O presidente do PL em Mato Grosso, Ananias Filho, declarou na quinta-feira (14) que não enxerga obstáculo político ou jurídico para que eleitores compreendam a relação entre o pré-candidato à Presidência, Flávio Bolsonaro (PL), e Daniel Vorcaro, ex-presidente do Banco Master.

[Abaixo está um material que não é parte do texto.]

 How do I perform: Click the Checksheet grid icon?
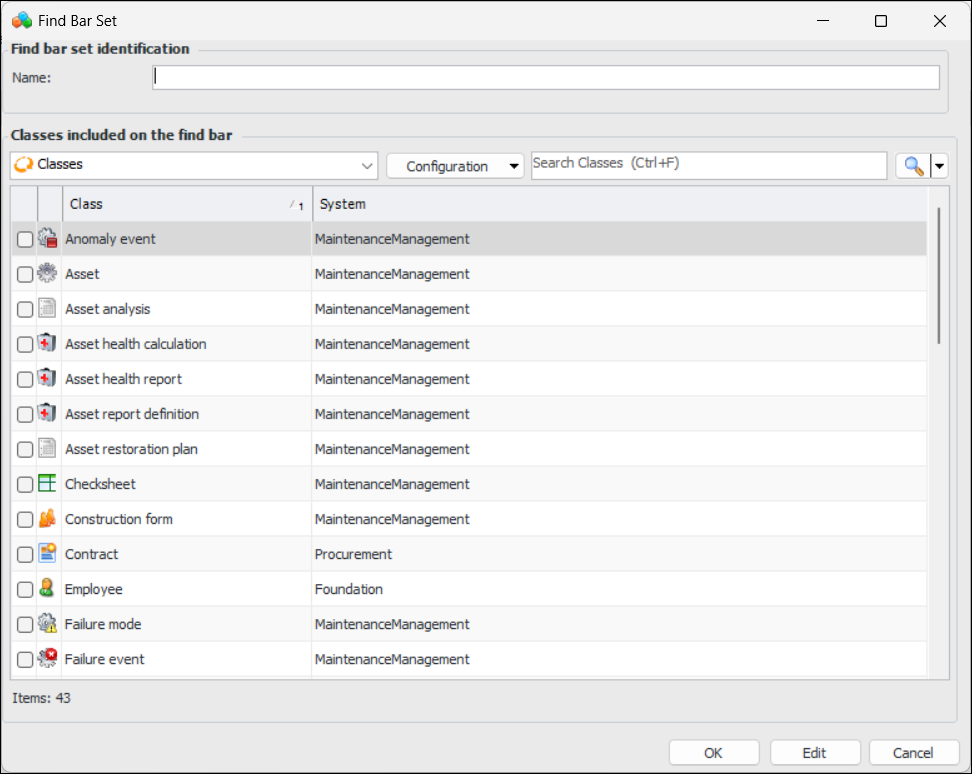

O comentário ocorre após a divulgação, pela imprensa nacional, de áudios atribuídos ao período de setembro de 2025, nos quais o pré-candidato solicita recursos para viabilizar um filme sobre o ex-presidente Jair Bolsonaro. Segundo as reportagens, Vorcaro teria contribuído com R$ 61 milhões para a produção de “Dark Horse”.
Ananias afirmou que, no entendimento do partido, o eleitorado mato-grossense—descrito como alinhado ao bolsonarismo—tenderá a aceitar as explicações apresentadas pela sigla e pelo presidenciável. Ele também ressaltou que o PL defende a realização de apurações formais por órgãos de fiscalização, mencionando a CPI.
De acordo com a versão divulgada pelo PL Nacional e por apoiadores do grupo, os valores atribuídos a Vorcaro seriam provenientes de recursos privados, o que, na avaliação do partido, afastaria a caracterização de irregularidades relacionadas a eventual utilização de dinheiro público. O dirigente acrescentou que, apesar de o contexto envolver controvérsias envolvendo o Banco Master e empresas ligadas, a intenção declarada do financiamento seria distinta de aportes governamentais.
Ainda assim, Ananias disse considerar “estranho” o arranjo envolvendo financiamento privado associado a uma figura que, segundo ele, passou a responder a denúncias relacionadas ao âmbito público.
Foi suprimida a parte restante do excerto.